(Word and element location data)
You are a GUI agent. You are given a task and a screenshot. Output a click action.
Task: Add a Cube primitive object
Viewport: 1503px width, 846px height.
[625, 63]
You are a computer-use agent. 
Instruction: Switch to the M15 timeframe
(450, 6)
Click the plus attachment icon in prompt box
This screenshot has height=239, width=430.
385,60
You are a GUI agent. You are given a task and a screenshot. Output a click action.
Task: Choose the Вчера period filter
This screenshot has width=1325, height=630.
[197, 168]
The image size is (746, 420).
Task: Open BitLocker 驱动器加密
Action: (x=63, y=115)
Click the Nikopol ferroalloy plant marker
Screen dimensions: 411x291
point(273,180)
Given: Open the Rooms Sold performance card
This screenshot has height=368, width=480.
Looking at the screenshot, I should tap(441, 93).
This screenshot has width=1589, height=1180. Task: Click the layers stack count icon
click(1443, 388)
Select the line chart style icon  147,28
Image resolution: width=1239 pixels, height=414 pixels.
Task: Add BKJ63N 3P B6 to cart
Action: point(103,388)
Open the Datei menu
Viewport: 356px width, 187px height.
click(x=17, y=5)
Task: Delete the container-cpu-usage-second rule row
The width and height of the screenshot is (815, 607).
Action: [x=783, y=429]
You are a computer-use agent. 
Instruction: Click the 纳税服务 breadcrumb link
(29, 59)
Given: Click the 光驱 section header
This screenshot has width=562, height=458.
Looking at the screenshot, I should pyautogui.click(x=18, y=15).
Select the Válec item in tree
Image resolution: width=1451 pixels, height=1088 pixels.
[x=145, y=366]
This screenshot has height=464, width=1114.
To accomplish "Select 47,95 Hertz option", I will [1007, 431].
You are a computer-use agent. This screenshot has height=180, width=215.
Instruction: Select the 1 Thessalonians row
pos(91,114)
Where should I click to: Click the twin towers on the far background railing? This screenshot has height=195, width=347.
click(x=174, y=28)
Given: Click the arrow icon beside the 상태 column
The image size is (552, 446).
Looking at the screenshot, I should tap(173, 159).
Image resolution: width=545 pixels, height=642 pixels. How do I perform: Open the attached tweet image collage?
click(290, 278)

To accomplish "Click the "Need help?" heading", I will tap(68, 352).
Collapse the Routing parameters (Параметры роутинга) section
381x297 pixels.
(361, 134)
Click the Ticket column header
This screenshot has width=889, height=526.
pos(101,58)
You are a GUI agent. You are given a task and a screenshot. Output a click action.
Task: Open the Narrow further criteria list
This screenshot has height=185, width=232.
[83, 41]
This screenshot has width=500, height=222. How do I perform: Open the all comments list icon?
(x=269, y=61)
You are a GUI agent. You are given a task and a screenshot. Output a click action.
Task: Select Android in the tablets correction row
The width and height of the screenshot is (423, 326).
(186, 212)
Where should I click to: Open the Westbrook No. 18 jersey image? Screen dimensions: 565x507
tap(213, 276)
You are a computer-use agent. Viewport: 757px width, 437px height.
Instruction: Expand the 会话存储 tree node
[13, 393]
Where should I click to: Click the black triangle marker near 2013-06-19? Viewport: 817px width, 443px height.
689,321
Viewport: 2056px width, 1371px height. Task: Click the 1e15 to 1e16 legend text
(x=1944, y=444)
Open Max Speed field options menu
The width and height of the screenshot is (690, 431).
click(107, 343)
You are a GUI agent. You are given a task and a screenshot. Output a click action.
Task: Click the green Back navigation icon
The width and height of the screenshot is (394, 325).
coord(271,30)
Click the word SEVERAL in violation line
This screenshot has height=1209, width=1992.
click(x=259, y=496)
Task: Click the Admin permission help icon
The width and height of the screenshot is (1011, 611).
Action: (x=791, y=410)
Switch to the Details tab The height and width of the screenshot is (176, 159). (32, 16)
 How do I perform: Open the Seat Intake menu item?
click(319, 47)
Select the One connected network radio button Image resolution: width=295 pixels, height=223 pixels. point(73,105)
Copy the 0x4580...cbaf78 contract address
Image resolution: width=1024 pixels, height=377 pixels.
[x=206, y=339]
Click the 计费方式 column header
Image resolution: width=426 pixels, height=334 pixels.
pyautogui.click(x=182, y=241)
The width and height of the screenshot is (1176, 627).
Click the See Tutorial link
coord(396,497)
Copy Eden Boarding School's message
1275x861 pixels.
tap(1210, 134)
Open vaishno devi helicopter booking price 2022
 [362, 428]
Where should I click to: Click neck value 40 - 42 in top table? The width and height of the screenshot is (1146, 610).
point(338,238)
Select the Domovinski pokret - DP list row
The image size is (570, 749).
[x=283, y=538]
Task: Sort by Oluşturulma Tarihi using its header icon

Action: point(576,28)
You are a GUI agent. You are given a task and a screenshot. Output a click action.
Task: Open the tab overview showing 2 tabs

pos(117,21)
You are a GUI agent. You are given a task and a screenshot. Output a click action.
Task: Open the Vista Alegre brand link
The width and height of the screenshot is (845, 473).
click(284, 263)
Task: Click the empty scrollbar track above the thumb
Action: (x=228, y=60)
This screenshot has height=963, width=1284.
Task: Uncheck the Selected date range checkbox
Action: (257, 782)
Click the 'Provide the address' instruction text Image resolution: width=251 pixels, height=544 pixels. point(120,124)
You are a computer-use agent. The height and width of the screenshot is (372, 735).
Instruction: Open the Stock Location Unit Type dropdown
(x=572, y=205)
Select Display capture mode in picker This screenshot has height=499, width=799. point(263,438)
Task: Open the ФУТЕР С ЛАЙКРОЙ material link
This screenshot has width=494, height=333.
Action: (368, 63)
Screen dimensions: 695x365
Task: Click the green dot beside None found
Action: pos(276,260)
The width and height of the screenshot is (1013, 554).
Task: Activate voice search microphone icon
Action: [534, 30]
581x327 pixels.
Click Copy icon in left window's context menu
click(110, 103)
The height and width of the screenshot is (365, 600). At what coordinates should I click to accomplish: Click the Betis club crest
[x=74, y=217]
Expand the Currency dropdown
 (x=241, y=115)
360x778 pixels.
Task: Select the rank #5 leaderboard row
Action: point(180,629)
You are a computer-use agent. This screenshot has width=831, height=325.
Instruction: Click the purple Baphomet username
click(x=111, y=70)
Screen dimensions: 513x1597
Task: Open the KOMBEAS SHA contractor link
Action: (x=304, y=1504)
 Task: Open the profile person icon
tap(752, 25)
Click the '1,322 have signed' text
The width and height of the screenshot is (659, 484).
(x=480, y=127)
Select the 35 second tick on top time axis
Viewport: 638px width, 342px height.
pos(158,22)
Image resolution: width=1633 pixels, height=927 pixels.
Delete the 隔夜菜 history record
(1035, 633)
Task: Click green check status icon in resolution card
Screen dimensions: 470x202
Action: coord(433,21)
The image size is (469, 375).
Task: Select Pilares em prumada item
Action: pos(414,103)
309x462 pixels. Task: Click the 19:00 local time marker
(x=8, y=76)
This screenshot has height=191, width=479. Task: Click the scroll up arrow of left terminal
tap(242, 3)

Problem: Retype the rows from the line containing "Task: Click green" through the end of the rows, inclusive, keeping every line identical.

Response below:
Task: Click green check status icon in resolution card
Screen dimensions: 470x202
Action: coord(433,21)
The image size is (469, 375).
Task: Select Pilares em prumada item
Action: pos(414,103)
309x462 pixels. Task: Click the 19:00 local time marker
(x=8, y=76)
This screenshot has height=191, width=479. Task: Click the scroll up arrow of left terminal
tap(242, 3)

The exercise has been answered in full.